**Your tasks:**
(A) Update the passage of the forum thread about the electron in an electric field, from "6. Jul 21, 2009" up to and including "constant electric field?", replacing "forum rules" with "posting guidelines".
(B) Copy the lines of the listing from the line with "LINKS (205, 984)" up to and including the line with "posted [748, 396]", character for character.

::: Excerpt provided

1. Jul 21, 2009

### DPavel

1. The problem statement, all variables and given/known data
An electron with a speed of 5 E6 meter/second moves into a uniform electric field with a value of 1,000 volt/meter. The field is parallel to the electron's motion. Calculate the distance it travels before being brought to rest.

2. Relevant equations

3. The attempt at a solution

2. Jul 21, 2009

### negitron

You've provided the problem, but no attempt at a solution or even an attempt at stating relevant equations. The harder you try, the more we'll help you. Zero effort gets zero help.

3. Jul 21, 2009

### DPavel

wow that is very rude! the whole reason i posted it is because i am not sure where to begin. i am a PT major just trying to make it through this class. sheesh. next time, keep your mean comments to yourself!

4. Jul 21, 2009

### ralilu

multiply the charge of an electron by the electric field, this should give you a resultant force. divide the force by the mass of an electron to get the decelleration. so now u got the initial velocity, the decelleration and the final velocity (zero) which is enough to calculate the distance using: final velocity squared = initial velocity squared + 2 x acelleration x distance

5. Jul 21, 2009

### ralilu

negitron has a point. u must atleast attempt problems on your own if you want any hope of surviving the course. not just post it on the web coz u dnt feel like trying

6. Jul 21, 2009

### DPavel

but then the answer would be zero...would it not? because to find the distance you would have to divide that answer by zero??

7. Jul 21, 2009

### Pengwuino

You should not be surprised by the response if you read the forum rules. We do not answer your questions without any work, we do not attempt to guess at what you're thinking or asking, we provide support to students who has attempted problems and are having trouble. The template you used should have hinted at what you needed to provide.

For this question, do you know the force acted on a charge in a constant electric field?

::::::
::: Data extract

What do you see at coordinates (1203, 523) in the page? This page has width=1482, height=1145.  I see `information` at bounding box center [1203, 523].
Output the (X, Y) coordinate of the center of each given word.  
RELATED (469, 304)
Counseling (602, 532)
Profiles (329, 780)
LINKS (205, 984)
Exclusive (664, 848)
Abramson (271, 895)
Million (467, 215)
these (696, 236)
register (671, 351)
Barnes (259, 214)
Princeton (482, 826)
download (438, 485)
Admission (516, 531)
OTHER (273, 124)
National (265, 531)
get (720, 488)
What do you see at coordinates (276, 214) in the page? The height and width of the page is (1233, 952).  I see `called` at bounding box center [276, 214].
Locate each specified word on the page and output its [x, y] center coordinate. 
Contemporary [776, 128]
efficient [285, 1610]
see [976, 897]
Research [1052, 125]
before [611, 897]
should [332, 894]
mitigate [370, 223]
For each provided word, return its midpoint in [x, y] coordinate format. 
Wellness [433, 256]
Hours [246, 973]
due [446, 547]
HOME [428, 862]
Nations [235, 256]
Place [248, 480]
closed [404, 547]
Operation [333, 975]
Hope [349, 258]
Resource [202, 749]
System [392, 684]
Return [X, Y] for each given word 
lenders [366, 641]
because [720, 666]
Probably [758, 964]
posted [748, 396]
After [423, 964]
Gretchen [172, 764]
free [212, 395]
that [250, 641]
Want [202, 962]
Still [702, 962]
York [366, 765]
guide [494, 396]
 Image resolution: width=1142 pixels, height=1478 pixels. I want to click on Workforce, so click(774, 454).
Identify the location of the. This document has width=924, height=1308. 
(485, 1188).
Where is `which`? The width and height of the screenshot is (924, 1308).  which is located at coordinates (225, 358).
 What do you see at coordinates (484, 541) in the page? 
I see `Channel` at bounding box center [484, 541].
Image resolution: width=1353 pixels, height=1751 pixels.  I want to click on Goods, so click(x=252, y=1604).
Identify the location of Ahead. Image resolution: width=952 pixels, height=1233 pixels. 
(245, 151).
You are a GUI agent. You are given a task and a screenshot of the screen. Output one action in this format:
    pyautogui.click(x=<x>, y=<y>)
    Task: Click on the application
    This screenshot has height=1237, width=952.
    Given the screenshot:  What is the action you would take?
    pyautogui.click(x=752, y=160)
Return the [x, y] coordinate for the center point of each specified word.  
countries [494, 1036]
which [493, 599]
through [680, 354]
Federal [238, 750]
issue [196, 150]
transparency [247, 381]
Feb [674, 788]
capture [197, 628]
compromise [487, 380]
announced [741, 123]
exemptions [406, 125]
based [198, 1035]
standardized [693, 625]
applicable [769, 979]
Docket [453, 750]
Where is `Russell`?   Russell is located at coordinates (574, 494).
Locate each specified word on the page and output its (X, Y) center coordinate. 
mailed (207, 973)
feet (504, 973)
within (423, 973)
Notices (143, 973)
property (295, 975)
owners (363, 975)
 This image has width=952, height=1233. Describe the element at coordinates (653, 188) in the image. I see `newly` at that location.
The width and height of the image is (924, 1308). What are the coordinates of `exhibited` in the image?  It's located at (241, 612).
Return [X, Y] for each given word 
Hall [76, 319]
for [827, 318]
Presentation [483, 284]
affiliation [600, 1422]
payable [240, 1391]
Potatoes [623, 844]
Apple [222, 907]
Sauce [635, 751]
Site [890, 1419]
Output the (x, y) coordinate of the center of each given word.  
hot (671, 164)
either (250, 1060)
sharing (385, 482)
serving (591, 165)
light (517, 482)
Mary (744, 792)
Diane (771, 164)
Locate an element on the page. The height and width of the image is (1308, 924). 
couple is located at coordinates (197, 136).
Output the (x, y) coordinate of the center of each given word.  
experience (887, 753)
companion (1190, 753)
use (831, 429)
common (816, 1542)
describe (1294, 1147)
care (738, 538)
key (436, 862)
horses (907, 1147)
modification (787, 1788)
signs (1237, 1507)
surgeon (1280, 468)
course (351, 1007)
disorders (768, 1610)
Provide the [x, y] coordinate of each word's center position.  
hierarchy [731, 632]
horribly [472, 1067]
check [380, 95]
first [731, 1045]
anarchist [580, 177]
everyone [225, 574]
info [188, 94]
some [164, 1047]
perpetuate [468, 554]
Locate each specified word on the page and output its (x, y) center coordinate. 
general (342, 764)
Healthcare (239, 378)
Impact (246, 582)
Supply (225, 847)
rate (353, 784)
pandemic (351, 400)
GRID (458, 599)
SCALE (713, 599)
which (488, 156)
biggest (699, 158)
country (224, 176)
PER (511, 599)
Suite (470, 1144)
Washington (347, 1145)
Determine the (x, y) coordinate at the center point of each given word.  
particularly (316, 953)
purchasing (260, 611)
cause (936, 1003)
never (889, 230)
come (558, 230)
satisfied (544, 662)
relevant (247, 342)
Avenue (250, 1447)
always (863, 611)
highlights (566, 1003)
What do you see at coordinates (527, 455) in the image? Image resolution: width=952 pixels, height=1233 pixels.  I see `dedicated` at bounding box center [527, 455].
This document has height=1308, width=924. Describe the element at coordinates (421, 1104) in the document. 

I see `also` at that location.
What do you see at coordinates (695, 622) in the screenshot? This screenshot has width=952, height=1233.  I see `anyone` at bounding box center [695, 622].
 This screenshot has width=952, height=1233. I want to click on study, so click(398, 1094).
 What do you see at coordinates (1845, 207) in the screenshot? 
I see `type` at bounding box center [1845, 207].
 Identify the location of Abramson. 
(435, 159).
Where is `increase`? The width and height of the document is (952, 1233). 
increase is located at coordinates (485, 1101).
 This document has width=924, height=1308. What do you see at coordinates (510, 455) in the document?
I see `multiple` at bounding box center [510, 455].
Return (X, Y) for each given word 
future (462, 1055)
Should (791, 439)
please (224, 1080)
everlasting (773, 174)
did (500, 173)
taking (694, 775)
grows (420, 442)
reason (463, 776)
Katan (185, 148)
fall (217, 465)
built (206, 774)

::::::

**Responses:**
(A)
6. Jul 21, 2009

### DPavel

but then the answer would be zero...would it not? because to find the distance you would have to divide that answer by zero??

7. Jul 21, 2009

### Pengwuino

You should not be surprised by the response if you read the posting guidelines. We do not answer your questions without any work, we do not attempt to guess at what you're thinking or asking, we provide support to students who has attempted problems and are having trouble. The template you used should have hinted at what you needed to provide.

For this question, do you know the force acted on a charge in a constant electric field?

(B)
LINKS (205, 984)
Exclusive (664, 848)
Abramson (271, 895)
Million (467, 215)
these (696, 236)
register (671, 351)
Barnes (259, 214)
Princeton (482, 826)
download (438, 485)
Admission (516, 531)
OTHER (273, 124)
National (265, 531)
get (720, 488)
What do you see at coordinates (276, 214) in the page? The height and width of the page is (1233, 952).  I see `called` at bounding box center [276, 214].
Locate each specified word on the page and output its [x, y] center coordinate. 
Contemporary [776, 128]
efficient [285, 1610]
see [976, 897]
Research [1052, 125]
before [611, 897]
should [332, 894]
mitigate [370, 223]
For each provided word, return its midpoint in [x, y] coordinate format. 
Wellness [433, 256]
Hours [246, 973]
due [446, 547]
HOME [428, 862]
Nations [235, 256]
Place [248, 480]
closed [404, 547]
Operation [333, 975]
Hope [349, 258]
Resource [202, 749]
System [392, 684]
Return [X, Y] for each given word 
lenders [366, 641]
because [720, 666]
Probably [758, 964]
posted [748, 396]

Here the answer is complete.